Probably a simple T-SQL question but my brain is fried



  • I have a bunch of tables in T-SQL which are designed like this:

    CREATE TABLE [dbo].[Event] (
        [EventId]         UNIQUEIDENTIFIER CONSTRAINT [DF_Event_EventId] DEFAULT (newsequentialid()) NOT NULL,
    

    Basically, the IDs for them are auto-generated from NewSequentialId() defaults when you insert rows. So far so good.

    Now the problem is I'm going to have X webservers hammering this database server, so I need to ensure I have safe upserts using the Merge syntax in a stored procedure. This stored procedure should return the DB row that was either edited or updated in its entirety.

    Is the only option here to use:

    WHEN MATCHED THEN
      UPDATE SET @Id = table.id, SET @blah = table.blah etc for every single goddamned column
    

    ?

    Is there a cleaner way to do this, that still obtains the columns from the table schema itself (like a SELECT TOP 1 *) but doesn't require me to manually list each column in the sproc? Note that I can't use SCOPE_IDENTITY() as my primary keys are filled via. a default value and not an IDENTITY.

    I also just noticed, what do you do if the record doesn't match?

    Is there a clean way to get what I want without having to put two separate queries in the same sproc?

    Thanks.


  • Garbage Person

    @blakeyrat said in Probably a simple T-SQL question but my brain is fried:

    Now the problem is I'm going to have X webservers hammering this database server, so I need to ensure I have safe upserts using the Merge syntax in a stored procedure. This stored procedure should return the DB row that was either edited or updated in its entirety.

    If i am understanding, merge should be unnecessary because of locking.



  • @weng said in Probably a simple T-SQL question but my brain is fried:

    If i am understanding, merge should be unnecessary because of locking.

    I'd rather not have to lock the DB for multiple queries. (You're suggesting I should do the old fashioned "SELECT (table contents) with UPDLOCK, if result = 0 rows, then INSERT else SELECT") logic, yes?

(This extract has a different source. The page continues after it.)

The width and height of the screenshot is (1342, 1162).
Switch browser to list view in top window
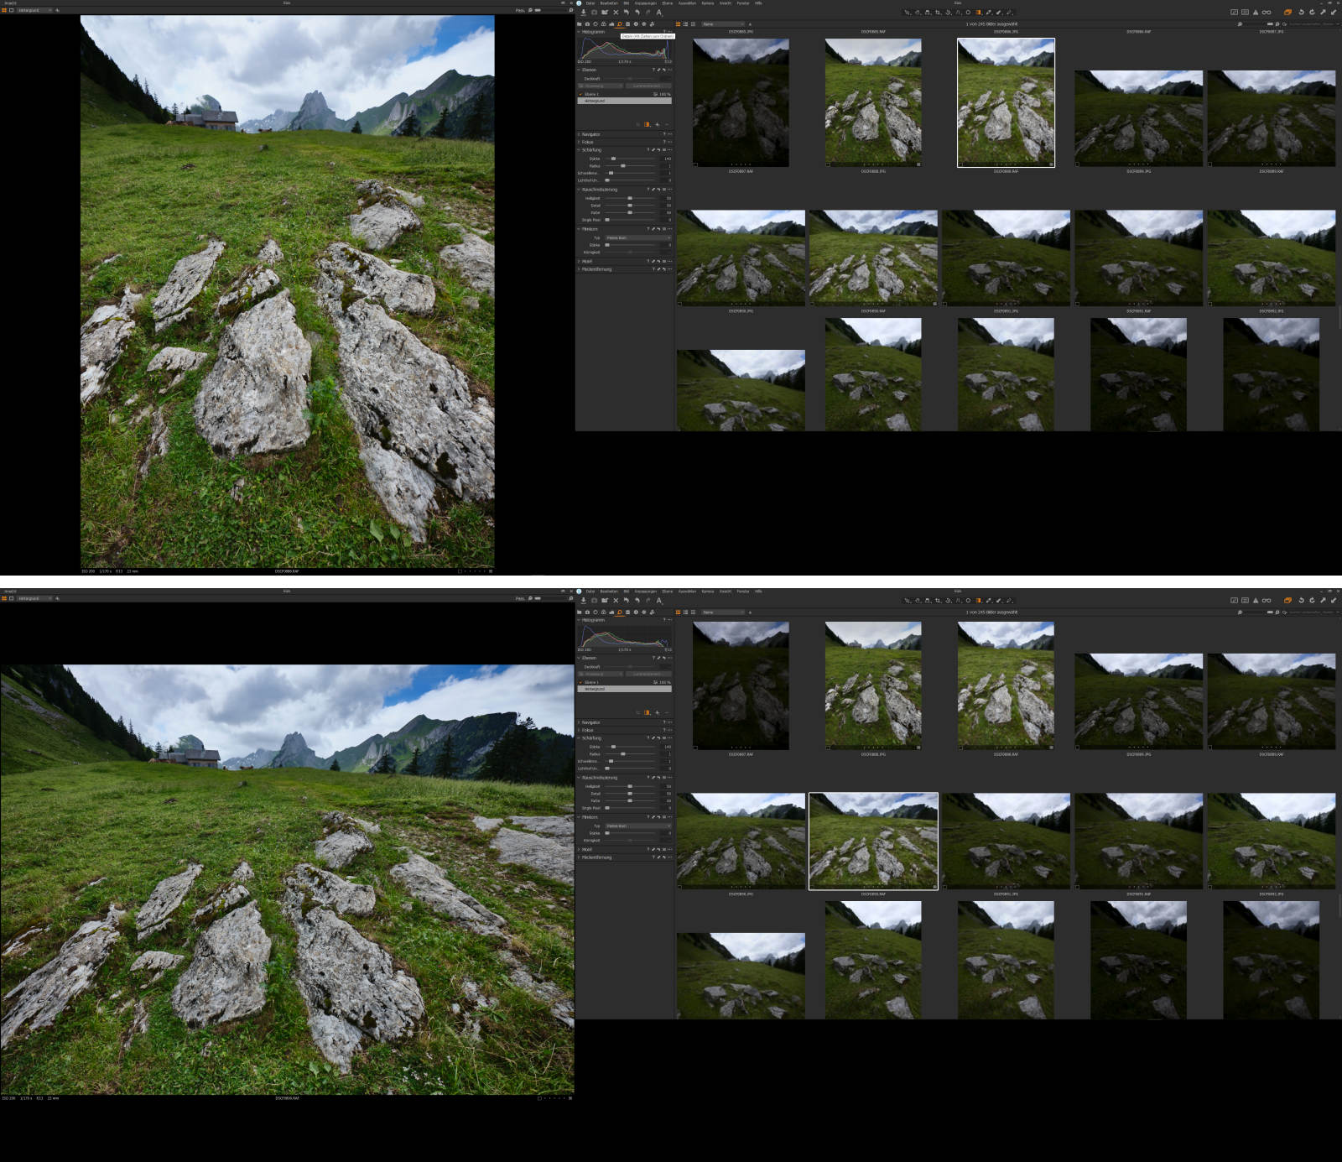[685, 24]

    I need to be cognisant that this table is going to be hammered (10 million + rows a day) and GUID keys are most costly than int keys.


  • Fake News

    I was going to mumble something about rowversion to compare with the previous value of that in your UPDATE ... WHERE , but reading your post again has me all confused what you intend to do.

    Don't bother explaining though as I might not be able to help any further anyway.



  • @jbert I want to upsert with MERGE, then get the entire row that was just upserted as output. To put it in one sentence.

    The rest of the stuff is mostly fluff and "stuff that means your naive solution might not work" like the inability to use SCOPE_IDENTITY().



  • If you have an ID, isn't that pretty much a guarantee that the row either exists or that the ID is invalid?


  • Garbage Person

    Maybe I'm confused a bit.

    Newsequentialid() should return a duplicate GUID a grand total of approximately never (a unique constraint on the column and having the client retry for a constraints violation would be the thing to do there, assuming you have influence over the client)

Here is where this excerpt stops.